====== Entries provided

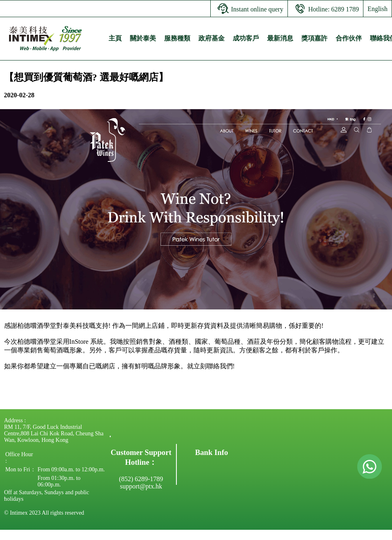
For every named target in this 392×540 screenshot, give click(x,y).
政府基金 (212, 38)
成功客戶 (246, 38)
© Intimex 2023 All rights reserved (44, 513)
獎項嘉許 (314, 38)
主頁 (115, 38)
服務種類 (177, 38)
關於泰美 (143, 38)
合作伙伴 (349, 38)
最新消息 (280, 38)
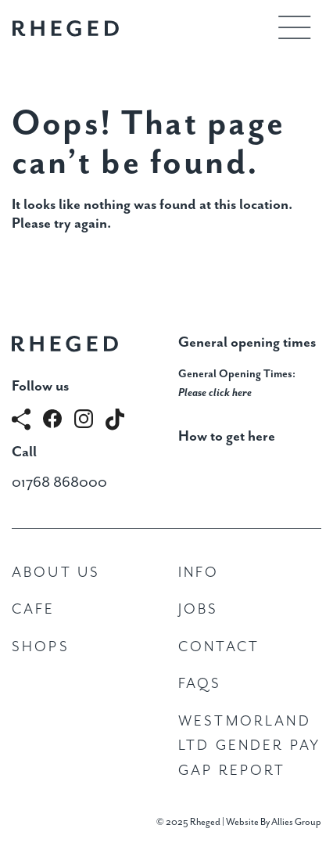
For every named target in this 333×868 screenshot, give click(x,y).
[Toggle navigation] (295, 27)
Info (199, 572)
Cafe (34, 609)
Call (24, 452)
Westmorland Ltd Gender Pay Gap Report (249, 746)
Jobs (199, 609)
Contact (219, 646)
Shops (41, 646)
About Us (56, 572)
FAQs (200, 683)
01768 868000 (59, 482)
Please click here (215, 393)
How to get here (227, 436)
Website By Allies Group (274, 822)
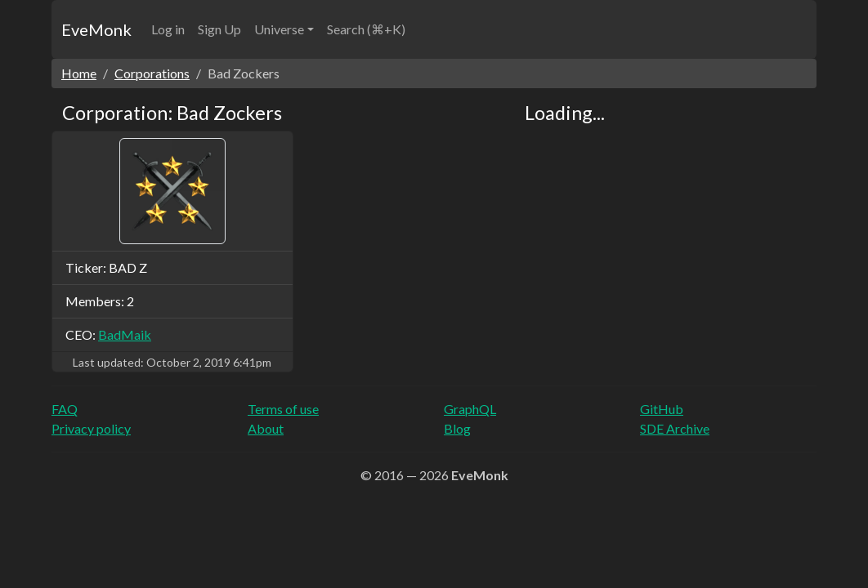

============

* [Exercise prompt]:
Rewrite the records beginning at the line that has "主頁 (115, 38)" and ending after the line that has "Call (24, 452)", changing "Cafe" to "Coffee Shop" and keeping everything else the same. Leave the pictures out of your answer.

* [Solution for this exercise]:
主頁 (115, 38)
服務種類 (177, 38)
關於泰美 (143, 38)
合作伙伴 (349, 38)
最新消息 (280, 38)
For every named target in this 333×868 screenshot, give click(x,y).
[Toggle navigation] (295, 27)
Info (199, 572)
Coffee Shop (34, 609)
Call (24, 452)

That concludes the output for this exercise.